2. The emulsion according to claim 1, wherein the gaseous precursor
is a fluorinated oil.
3. The emulsion according to claim 2, wherein the gaseous precursor
is a perfluorocarbon.
4. The emulsion according to claim 3, wherein the gaseous precursor
is perfluorohexane and/or perfluoropentane.
5. The emulsion according to claim 1, wherein the second emulsifier
contains a fluorosurfactant.
6. The emulsion according to claim 5, wherein the fluorosurfactant
contains poly(perfluoropropylene glycol)carboxylate.
7. The emulsion according to claim 6, wherein the fluorosurfactant
is obtained from poly(perfluoropropylene glycol)carboxylate,
perfluorocarbon, and ammonium hydroxide.
8. The emulsion according to claim 1, wherein the active agent is
chosen from the group consisting of markers and drugs.
9. The emulsion according to claim 8, wherein the active agent is a
marker chosen from the group consisting of optical dyes and
contrast agents for medical imaging.
10. The emulsion according to claim 9, wherein the active agent is
an optical dye containing fluorescein.
11. The emulsion according to claim 8, wherein the active agent is
a therapeutic agent chosen from the group consisting of cancer
chemotherapy agents and messenger RNA.
12. The emulsion according to claim 1, wherein the inner liquid is
aqueous and the active agent is hydrophilic.
13. The emulsion according to claim 1, wherein the inner liquid is
an oil and the active agent is hydrophobic.
14. The emulsion according to claim 1, wherein the inner liquid is
aqueous and the active agent is hydrophobic and encapsulated in
particles smaller than 1 .mu.m in emulsion in the inner liquid.

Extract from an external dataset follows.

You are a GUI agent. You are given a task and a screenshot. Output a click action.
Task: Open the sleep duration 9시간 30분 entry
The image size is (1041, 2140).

15. The emulsion according to claim 1, wherein the diameter of the
microparticles is less than 10 .mu.m, advantageously approximately
5 .mu.m, and the diameter of the nanoparticles is less than 4
.mu.m, advantageously approximately 0.3 to 1 .mu.m.
16. A method for producing an emulsion activatable by ultrasound
according to any one of the above claims, comprising the following
steps: (a) preparing a primary emulsion between the inner liquid
containing the active agent on the one hand, and the gaseous
precursor in liquid form plus the second emulsifier on the other
hand, to obtain said nanoparticles in emulsion in the gaseous
precursor, (b) preparing a secondary emulsion between the primary
emulsion on the one hand and the aqueous solution plus the first
emulsifier on the other hand, to obtain said microparticles in the
aqueous solution.
17. The method according to claim 16, wherein the step of preparing
the secondary emulsion is done by hydrodynamic focusing in a
microfluidic device at a junction between at least a first and a
second microfluidic supply channels which respectively supply the
primary emulsion and the aqueous solution plus the first
emulsifier, said supply channels leading into a microfluidic outlet
channel which carries away the emulsion activatable by
ultrasound.
18. The method according to claim 17, wherein the first and second
supply channels and the outlet channel have a hydrophilic inner
surface at said junction.
19. The method according to claim 17, wherein the first supply
channel and the outlet channel are each less than 20 .mu.m in width
and less than 20 .mu.m in depth at the junction between the first
and second supply channels.
20. The method according to claim 19, wherein the first supply
channel and the outlet channel are each less than 10 .mu.m in width
and less than 10 .mu.m in depth at the junction between the first
and second supply channels.
21. The method according to claim 17, wherein the microfluidic
device comprises two second supply channels which are substantially
perpendicular to the first supply channel and which face each other
at said junction.
Description
FIELD OF THE INVENTION
[0001] The invention relates to emulsions that are activatable by
ultrasound, as well as to the methods for producing them.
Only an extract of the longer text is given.